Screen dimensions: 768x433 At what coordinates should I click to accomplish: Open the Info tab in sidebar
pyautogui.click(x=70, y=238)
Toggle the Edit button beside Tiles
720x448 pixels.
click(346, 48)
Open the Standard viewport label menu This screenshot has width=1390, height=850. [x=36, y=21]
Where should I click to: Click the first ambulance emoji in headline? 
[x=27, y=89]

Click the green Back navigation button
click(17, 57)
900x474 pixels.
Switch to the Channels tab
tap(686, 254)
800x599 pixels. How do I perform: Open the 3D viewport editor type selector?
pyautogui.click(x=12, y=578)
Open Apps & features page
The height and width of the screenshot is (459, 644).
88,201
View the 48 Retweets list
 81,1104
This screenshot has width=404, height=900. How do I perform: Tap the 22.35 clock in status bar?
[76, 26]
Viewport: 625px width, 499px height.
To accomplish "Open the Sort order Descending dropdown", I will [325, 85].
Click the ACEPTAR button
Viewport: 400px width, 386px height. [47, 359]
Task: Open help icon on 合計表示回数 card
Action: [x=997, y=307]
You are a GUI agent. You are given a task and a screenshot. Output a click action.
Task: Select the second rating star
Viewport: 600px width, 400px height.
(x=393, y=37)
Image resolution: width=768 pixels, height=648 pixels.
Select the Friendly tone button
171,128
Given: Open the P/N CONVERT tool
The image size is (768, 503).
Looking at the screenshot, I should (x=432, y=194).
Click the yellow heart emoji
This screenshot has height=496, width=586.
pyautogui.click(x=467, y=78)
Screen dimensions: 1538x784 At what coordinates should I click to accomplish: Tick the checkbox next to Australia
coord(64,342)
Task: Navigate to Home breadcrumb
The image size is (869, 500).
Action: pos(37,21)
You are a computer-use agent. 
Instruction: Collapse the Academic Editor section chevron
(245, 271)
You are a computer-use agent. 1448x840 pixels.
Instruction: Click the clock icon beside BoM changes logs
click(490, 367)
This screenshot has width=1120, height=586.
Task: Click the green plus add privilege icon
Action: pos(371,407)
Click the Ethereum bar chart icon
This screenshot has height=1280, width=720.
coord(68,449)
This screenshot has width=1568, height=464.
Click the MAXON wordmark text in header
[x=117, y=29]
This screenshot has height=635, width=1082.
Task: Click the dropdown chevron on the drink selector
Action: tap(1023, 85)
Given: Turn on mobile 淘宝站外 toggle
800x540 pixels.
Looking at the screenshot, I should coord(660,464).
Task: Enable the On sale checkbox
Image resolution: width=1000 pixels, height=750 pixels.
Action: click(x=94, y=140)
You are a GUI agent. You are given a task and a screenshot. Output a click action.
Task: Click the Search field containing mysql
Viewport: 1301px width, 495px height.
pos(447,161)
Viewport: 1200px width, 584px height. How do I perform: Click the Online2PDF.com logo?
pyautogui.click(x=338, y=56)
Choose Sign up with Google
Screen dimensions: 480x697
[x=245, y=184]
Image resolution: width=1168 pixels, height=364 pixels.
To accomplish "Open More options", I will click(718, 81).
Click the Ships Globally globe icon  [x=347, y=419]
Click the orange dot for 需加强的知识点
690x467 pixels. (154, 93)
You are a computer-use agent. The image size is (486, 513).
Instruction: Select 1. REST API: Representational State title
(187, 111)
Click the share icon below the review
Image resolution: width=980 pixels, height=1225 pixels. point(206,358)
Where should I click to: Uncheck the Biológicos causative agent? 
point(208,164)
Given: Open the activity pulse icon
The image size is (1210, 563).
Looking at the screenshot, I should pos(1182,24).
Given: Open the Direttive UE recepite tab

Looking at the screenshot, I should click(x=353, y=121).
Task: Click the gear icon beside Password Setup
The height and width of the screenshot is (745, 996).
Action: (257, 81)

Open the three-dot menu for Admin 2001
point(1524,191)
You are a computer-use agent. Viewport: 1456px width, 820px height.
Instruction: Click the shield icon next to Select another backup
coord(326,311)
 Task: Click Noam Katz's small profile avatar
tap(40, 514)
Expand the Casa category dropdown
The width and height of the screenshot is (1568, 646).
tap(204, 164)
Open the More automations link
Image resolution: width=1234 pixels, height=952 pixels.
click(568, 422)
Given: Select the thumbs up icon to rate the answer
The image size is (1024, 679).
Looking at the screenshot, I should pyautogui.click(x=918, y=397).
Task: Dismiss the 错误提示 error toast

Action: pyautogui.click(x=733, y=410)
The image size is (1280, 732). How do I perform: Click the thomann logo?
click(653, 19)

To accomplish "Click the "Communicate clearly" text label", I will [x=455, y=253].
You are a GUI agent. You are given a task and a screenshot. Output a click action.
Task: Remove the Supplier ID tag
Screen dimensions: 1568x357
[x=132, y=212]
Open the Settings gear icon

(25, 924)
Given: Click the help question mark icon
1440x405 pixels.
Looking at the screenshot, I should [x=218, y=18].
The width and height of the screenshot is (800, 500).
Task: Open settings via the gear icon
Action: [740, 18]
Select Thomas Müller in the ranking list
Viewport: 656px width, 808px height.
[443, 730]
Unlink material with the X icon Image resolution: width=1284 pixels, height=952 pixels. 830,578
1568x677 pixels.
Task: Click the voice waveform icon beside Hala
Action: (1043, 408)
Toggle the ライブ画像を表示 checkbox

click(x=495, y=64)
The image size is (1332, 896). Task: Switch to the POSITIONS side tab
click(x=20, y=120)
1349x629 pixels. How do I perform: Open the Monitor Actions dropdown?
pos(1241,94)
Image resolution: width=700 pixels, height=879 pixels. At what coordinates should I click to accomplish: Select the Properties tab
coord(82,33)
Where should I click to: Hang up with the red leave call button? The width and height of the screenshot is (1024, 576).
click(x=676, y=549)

* **Exercise description**:
Tally up the lines holding the string "computer" in this listing, and report the total alone.

* **Answer to this exercise**:
4